Aisha T. Terry, MD, MPH, FACEP
Current Professional Positions: associate professor, emergency medicine and health policy, and senior advisor, emergency medicine health policy fellowship, George Washington University School of Medicine and Health Sciences, Washington, D.C.
Internships and Residency: emergency medicine residency, University of Maryland Medical System department of emergency medicine, Baltimore
Medical Degree: MD, University of North Carolina School of Medicine, Chapel Hill (2003); MPH, Columbia University Mailman School of Public Health (2011)
Response
“The world is getting too small for both an Us and a Them. Us and Them have become co-dependent, intertwined, fixed to one another. We have no separate fates, but are bound together in one.” —Sam Killermann
Divisive issues—those that tend to foster disagreement and even hostility—create the illusion of there being an “us” and a “them.” This illusion creates a sense of competition wherein there must be a winner and a loser, allowing little to no space for listening and compromise. Time and time again, divisiveness has resulted in stress, anxiety, and damaged relationships. As we continue to weather the far-reaching impacts of the pandemic and find ourselves coping with unprecedented amounts of burnout, it is especially important that divisiveness be stamped out as it only further depletes our energy and hope for a brighter future.

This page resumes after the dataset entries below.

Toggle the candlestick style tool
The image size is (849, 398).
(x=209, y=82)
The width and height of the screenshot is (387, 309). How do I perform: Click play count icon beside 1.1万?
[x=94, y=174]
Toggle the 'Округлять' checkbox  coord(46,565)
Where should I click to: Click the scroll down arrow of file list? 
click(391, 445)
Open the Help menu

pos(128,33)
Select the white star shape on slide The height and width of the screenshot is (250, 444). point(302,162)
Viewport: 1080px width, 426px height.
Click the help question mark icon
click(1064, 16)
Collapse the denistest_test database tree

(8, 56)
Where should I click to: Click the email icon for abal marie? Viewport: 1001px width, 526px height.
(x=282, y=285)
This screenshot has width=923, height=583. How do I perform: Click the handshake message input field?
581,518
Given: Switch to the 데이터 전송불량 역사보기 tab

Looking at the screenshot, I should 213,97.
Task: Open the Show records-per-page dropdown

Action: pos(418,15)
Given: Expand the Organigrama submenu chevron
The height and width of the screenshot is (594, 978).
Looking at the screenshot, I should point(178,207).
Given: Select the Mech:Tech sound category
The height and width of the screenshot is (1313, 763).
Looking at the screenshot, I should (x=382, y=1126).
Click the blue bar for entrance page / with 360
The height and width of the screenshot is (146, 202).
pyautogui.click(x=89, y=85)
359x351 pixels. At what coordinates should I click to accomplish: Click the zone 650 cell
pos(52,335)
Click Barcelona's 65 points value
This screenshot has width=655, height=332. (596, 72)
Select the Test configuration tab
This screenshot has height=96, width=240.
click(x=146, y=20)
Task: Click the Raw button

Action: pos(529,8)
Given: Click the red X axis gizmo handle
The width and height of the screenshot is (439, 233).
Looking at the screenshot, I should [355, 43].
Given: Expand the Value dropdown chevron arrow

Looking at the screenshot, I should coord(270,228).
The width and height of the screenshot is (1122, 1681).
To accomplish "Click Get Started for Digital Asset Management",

Most acknowledge that divisiveness is a problem and would appreciate a path forward. In fact, the Public Agenda/USA Today Hidden Common Ground survey from Feb. 2021 found powerful consensus across political affiliations that our country needs to move beyond the destructive nature of political divisiveness. It also found that most think that there is more common ground amongst the public than is typically acknowledged, but that disagreements tend to be handled destructively rather than constructively.
Whether the issue is firearm violence or the role of private equity in health care, we know that our specialty will continue to grapple with really tough topics. Divisive issues are typically related to ethics and personal choice, which foster strong opinions as well as proposed solutions that tend to be polarized and inflexible. Rather than focus on the issue, we must determine how to minimize the destructive potential of the divisiveness. An issue does not in and of itself create division; rather, our approach and accompanying emotions involved with resolving the issue determine the degree of vitriol felt. In the words of Eckhart Tolle, “rather than being [our] thoughts and emotions, [we must] bethe awareness behind them.”